Brano citato:
>>>>>
La “Dolcissima abitudine” di Rosa prostituta in un’Italia senza destino

È il novembre del 2006. Piera Cavallero, in arte Rosa, ha sessantaquattro anni e sta andando a Chivasso, al funerale di Aldo, uno dei suoi più antichi e affezionati clienti. «Perché con la morte di Aldo finisce ufficialmente la sua lunga carriera, cinquant’anni di marchette». Al cimitero Rosa incontra la vedova, lei sa chi è, le due donne non fanno nulla per nascondere il reciproco disprezzo. Per quarantacinque anni, una vita intera, Aldo ha frequentato, amato e pagato Rosa. Ma alla fine Rosa decide di non partecipare alle esequie e se ne va. Come non era andata il giorno di Natale l’anno prima il giorno di Natale a casa di sua sorella Angelica, l’unica della famiglia - se così si può chiamare - che ha avuto la possibilità e l’opportunità di condurre una vita normale, di non fare la prostituta come la madre e come Rosa. Anche allora Rosa aveva deciso all’ultimo minuto di non andare dalla sorella, nonostante si fossero riavvicinate dopo anni di rancorosa lontananza. Perché ormai quella di Piera Cavallero è una vita per sottrazione, un’esistenza a togliere, destinata alla solitudine dopo tanti anni di lavoro senza un giorno di ferie: mezzo secolo di sesso a pagamento, abbastanza per essere riuscita a mettere da parte un ricco patrimonio fra immobili e depositi bancari. Più che una professione, per Rosa, fare la prostituta è stata una “Dolcissima abitudine”, come titola il romanzo di Alberto Schiavone (Guanda, pagg. 250, Euro 17,00).
<<<<<
Cosa devi fare:
Rispondi alle domande sul brano citato, una per riga:
(a) Quanti anni ha Rosa nel novembre del 2006?
(b) In quale città si svolge il funerale di Aldo?
(c) Quale editore pubblica il romanzo di Alberto Schiavone?

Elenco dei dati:
>>>>>
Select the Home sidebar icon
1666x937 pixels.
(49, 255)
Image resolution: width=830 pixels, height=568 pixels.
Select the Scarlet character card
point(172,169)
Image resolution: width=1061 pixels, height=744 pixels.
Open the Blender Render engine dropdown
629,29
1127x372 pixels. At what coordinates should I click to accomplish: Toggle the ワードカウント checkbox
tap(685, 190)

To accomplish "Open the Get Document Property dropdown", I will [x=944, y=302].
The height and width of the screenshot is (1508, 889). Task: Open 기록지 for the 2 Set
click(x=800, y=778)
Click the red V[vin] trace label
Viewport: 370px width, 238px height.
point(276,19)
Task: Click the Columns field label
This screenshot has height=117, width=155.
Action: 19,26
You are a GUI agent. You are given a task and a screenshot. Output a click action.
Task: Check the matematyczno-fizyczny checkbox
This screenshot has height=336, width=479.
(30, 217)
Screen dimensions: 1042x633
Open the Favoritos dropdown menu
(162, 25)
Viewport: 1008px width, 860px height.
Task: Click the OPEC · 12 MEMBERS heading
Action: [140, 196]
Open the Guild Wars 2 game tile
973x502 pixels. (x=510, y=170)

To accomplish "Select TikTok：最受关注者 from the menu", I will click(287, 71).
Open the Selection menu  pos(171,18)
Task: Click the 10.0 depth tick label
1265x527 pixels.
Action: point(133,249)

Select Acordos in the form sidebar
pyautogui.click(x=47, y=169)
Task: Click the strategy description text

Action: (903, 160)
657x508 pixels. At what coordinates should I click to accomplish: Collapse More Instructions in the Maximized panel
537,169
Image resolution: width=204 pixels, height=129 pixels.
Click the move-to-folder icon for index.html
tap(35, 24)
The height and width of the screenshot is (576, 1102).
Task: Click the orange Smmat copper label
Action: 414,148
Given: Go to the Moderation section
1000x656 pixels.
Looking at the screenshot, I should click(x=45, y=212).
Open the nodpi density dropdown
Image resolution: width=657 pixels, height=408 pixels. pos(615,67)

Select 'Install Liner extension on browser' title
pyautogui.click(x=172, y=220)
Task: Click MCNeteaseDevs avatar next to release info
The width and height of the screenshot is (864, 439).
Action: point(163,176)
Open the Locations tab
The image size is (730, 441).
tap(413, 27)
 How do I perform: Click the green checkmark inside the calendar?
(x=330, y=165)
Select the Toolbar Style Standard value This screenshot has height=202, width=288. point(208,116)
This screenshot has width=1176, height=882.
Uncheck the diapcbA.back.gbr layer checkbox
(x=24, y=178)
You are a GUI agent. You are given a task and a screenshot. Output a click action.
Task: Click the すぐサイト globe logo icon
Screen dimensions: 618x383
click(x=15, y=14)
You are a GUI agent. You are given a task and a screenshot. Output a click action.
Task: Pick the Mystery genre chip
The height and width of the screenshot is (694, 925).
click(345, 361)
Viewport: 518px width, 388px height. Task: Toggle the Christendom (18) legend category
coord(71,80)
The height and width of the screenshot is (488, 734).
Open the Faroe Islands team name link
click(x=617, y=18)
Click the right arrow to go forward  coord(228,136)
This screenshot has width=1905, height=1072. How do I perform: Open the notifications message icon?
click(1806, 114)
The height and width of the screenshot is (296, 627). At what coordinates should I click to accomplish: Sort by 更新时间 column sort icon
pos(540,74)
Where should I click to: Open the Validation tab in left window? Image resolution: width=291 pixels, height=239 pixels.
<<<<<
Problema svolto:
(a) Sessantaquattro anni.
(b) A Chivasso.
(c) Guanda.